[Opening SOURCE DATA section]

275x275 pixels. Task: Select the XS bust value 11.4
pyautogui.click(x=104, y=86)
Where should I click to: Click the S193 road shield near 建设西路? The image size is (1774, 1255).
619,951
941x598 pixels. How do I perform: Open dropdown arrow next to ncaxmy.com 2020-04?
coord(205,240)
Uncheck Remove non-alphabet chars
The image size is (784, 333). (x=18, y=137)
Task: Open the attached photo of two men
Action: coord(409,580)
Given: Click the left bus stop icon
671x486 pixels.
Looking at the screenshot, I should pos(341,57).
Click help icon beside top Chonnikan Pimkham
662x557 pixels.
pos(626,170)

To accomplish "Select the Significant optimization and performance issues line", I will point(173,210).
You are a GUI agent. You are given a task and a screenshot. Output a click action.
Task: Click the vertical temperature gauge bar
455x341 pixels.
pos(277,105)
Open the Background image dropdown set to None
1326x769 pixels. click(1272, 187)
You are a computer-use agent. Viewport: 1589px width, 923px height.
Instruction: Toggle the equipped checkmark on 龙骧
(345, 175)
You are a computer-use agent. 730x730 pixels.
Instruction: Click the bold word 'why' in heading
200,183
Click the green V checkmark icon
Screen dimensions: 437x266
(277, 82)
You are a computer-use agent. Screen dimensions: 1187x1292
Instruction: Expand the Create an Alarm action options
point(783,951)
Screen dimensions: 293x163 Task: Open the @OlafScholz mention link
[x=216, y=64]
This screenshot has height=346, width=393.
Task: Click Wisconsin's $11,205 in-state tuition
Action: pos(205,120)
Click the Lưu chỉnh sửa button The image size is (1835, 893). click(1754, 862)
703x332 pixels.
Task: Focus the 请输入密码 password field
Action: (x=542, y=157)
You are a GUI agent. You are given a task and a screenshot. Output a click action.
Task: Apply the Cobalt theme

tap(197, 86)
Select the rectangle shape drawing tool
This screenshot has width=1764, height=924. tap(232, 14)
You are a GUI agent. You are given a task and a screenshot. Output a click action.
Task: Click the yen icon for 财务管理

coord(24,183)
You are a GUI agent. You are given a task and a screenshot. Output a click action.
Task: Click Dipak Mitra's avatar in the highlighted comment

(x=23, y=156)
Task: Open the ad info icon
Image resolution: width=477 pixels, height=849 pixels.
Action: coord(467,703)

[Closing SOURCE DATA section]

- [YOUR GOAL]
Taking the entries above, write out exactly each line from the one holding "You are a computer-use agent. Screen" to the one holding "Task: Open the ad info icon", both included, and stop there.

- [ANSWER TO THE EXERCISE]
You are a computer-use agent. Screen dimensions: 1187x1292
Instruction: Expand the Create an Alarm action options
point(783,951)
Screen dimensions: 293x163 Task: Open the @OlafScholz mention link
[x=216, y=64]
This screenshot has height=346, width=393.
Task: Click Wisconsin's $11,205 in-state tuition
Action: pos(205,120)
Click the Lưu chỉnh sửa button The image size is (1835, 893). click(1754, 862)
703x332 pixels.
Task: Focus the 请输入密码 password field
Action: (x=542, y=157)
You are a GUI agent. You are given a task and a screenshot. Output a click action.
Task: Apply the Cobalt theme

tap(197, 86)
Select the rectangle shape drawing tool
This screenshot has width=1764, height=924. tap(232, 14)
You are a GUI agent. You are given a task and a screenshot. Output a click action.
Task: Click the yen icon for 财务管理

coord(24,183)
You are a GUI agent. You are given a task and a screenshot. Output a click action.
Task: Click Dipak Mitra's avatar in the highlighted comment

(x=23, y=156)
Task: Open the ad info icon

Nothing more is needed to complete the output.